Any newcomer feel the same sensation: "The Polynesian paradise really does exist, and I’ve just got there."
Whether it’s the almost perfect shape of its coral ring, the infinite palette of blues of its lagoon, the beauty of its coconut plantations or the small number of its inhabitants, all contribute here to the serenity, piece and quiet which are the hallmarks of a stay that the visitor finds it hard to put an end to...
300 km North-East of Tahiti and a few kilometers from Rangiroa, Tikehau atoll looks like a huge natural pool with long white and pink sandy beaches bordering the lagoon. It is so called "the island of pink sand."
In its waters, colorful fish of all sizes, evolving among hundreds of coral species, offer guests a show like no other. Jacques Cousteau defined the sea surrounding it as one of the richest fishing grounds in the world. Fishing is therefore the main economic activity of the inhabitants.
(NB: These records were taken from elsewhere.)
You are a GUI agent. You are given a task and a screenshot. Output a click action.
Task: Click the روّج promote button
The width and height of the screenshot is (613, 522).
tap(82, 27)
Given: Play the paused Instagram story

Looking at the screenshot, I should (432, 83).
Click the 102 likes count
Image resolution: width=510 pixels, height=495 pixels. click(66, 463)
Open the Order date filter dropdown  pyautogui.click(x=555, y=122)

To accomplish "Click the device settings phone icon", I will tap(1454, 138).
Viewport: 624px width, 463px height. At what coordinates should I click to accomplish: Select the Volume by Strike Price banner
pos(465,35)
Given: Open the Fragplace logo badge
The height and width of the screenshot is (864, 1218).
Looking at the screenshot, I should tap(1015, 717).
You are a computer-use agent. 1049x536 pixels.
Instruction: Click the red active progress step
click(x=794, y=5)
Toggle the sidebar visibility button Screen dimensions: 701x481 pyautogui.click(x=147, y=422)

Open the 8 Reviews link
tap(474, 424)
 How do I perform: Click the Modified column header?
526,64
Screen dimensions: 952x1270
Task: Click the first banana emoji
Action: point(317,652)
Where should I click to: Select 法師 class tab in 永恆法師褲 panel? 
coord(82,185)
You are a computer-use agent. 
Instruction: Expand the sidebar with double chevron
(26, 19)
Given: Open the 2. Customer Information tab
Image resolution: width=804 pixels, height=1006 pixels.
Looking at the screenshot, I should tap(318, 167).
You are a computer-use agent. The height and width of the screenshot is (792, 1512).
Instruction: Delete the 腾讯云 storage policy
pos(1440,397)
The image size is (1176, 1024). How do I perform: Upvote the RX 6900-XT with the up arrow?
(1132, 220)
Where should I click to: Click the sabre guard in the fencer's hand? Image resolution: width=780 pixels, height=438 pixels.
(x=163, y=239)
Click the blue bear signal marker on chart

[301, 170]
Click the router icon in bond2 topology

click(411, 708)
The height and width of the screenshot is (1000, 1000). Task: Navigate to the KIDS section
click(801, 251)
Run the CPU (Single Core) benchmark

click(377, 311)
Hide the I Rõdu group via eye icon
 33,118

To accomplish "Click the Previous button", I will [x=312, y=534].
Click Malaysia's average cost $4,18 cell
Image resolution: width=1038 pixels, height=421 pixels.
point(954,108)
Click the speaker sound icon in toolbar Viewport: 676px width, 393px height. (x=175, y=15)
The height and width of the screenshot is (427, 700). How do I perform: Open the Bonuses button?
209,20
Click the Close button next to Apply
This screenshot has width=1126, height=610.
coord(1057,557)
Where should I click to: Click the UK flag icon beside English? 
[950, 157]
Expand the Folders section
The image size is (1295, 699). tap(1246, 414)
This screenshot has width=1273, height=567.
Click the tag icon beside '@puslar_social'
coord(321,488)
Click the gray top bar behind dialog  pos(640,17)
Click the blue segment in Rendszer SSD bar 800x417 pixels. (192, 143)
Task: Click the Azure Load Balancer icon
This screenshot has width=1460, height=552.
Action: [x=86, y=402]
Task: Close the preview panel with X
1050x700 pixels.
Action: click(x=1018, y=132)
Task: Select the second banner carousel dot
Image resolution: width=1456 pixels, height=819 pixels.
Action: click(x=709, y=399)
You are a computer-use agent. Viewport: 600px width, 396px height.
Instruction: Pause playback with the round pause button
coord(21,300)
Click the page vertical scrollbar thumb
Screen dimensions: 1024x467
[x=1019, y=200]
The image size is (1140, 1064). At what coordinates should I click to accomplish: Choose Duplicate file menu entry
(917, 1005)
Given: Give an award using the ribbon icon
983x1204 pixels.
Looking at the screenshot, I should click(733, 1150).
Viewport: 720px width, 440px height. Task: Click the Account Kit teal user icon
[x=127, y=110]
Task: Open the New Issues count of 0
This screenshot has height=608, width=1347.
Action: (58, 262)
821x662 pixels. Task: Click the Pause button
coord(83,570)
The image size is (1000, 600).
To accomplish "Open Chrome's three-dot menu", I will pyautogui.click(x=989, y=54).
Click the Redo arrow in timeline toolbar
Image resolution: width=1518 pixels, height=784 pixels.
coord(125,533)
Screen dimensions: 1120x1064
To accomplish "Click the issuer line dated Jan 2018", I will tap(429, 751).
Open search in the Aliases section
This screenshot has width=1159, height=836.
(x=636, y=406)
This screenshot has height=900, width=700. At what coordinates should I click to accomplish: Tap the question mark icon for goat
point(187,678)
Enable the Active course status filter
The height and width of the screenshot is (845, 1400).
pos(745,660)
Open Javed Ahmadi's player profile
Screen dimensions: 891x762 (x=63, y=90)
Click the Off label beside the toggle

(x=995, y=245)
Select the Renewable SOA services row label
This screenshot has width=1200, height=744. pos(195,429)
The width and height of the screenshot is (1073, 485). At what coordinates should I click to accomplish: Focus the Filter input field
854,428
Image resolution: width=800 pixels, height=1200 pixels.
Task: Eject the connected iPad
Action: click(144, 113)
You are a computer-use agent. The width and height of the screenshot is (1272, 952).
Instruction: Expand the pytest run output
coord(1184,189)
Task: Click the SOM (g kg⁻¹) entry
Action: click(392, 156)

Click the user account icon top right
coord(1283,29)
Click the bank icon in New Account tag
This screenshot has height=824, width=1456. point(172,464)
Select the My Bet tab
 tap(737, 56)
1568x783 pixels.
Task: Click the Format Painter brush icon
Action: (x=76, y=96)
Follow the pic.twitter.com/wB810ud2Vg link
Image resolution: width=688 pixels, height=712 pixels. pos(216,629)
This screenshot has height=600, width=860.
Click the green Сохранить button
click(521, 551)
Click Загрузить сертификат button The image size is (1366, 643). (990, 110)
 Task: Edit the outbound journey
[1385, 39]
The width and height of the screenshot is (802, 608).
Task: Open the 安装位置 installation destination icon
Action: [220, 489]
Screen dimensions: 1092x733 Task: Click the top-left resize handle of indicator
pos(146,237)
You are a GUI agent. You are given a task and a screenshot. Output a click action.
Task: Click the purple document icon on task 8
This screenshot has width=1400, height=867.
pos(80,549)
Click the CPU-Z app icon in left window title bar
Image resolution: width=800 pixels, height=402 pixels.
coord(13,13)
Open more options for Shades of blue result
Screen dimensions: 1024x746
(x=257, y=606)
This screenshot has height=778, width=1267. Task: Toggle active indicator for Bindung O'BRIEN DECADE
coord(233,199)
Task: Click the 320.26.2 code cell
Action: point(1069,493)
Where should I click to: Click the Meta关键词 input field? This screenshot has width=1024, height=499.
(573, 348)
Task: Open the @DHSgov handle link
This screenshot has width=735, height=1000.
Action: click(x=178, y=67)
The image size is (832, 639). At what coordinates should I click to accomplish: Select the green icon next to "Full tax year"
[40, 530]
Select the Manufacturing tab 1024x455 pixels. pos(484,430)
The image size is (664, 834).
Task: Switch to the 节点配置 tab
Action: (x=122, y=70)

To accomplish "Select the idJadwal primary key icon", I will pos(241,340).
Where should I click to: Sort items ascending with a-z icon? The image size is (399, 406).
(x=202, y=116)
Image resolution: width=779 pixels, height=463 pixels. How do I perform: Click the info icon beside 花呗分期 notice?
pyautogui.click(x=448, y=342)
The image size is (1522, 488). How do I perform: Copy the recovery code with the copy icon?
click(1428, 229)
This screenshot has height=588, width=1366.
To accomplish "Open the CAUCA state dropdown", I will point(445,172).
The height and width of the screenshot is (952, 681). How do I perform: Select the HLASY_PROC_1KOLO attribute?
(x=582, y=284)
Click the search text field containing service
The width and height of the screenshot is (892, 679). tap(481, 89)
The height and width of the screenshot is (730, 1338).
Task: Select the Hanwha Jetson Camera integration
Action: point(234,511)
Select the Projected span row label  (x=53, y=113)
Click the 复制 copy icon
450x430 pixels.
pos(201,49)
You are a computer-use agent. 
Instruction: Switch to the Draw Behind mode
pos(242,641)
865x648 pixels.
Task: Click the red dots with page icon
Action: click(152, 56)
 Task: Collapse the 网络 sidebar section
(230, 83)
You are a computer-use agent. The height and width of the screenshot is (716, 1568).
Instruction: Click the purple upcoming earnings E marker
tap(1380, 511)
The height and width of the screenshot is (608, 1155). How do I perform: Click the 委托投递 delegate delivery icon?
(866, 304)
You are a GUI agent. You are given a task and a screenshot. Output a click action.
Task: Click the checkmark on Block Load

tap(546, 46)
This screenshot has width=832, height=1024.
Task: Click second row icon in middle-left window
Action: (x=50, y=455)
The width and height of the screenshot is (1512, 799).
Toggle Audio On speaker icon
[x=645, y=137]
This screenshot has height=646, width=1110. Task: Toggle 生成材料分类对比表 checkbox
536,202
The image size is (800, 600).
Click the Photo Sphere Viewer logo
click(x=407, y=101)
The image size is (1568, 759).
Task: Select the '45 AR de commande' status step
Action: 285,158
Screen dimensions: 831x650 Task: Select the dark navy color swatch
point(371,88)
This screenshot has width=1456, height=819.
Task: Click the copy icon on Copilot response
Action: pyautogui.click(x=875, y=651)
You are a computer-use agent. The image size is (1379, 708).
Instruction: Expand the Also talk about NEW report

Using mostly small fish pens near the pass, fishermen are experienced in all forms of fishing. Tikehau is one of the largest suppliers of fresh fish for the markets in Tahiti.
Beautiful and remarkably maintained coconut plantations gives Tikehau this peculiar green that strikes you when you arrive by plane.
On his "motu", the spectacle of the myriads of birds deserves equal seeing. One can discover birds like the Long-billed Reed Warbler, the Tuamotu Fruit-Dove, the Tuamotu Kingfisher, the Hupés terns or the red-footed boobies and Lesser Frigatebirds…
The island has a single channel, a way for boats to go through, called Tuheiava, located in the north west and home to the fishing village. The famous fish pens extend on each side of the channel, and there is also a renowned surfing spot at its end.
The village is located on a large "motu" named Tuherahera where the airport is also located. Houses made of wood, plywood and sheet metal roofs are surrounded by wooded and very colorful, generally well maintained gardens.
The population of about 450 inhabitants, has a town hall, post office, two grocery stores, a dock for schooners, a marina, an infirmary and a cyclone shelter.
A road gets around this peaceful village and gives access to white sandy beaches on the lagoon side, where most of the boarding houses are, as well as to large wild beaches on the Pacific Ocean shore between the reef flat and the beautiful "feau" (real natural coral sculptures).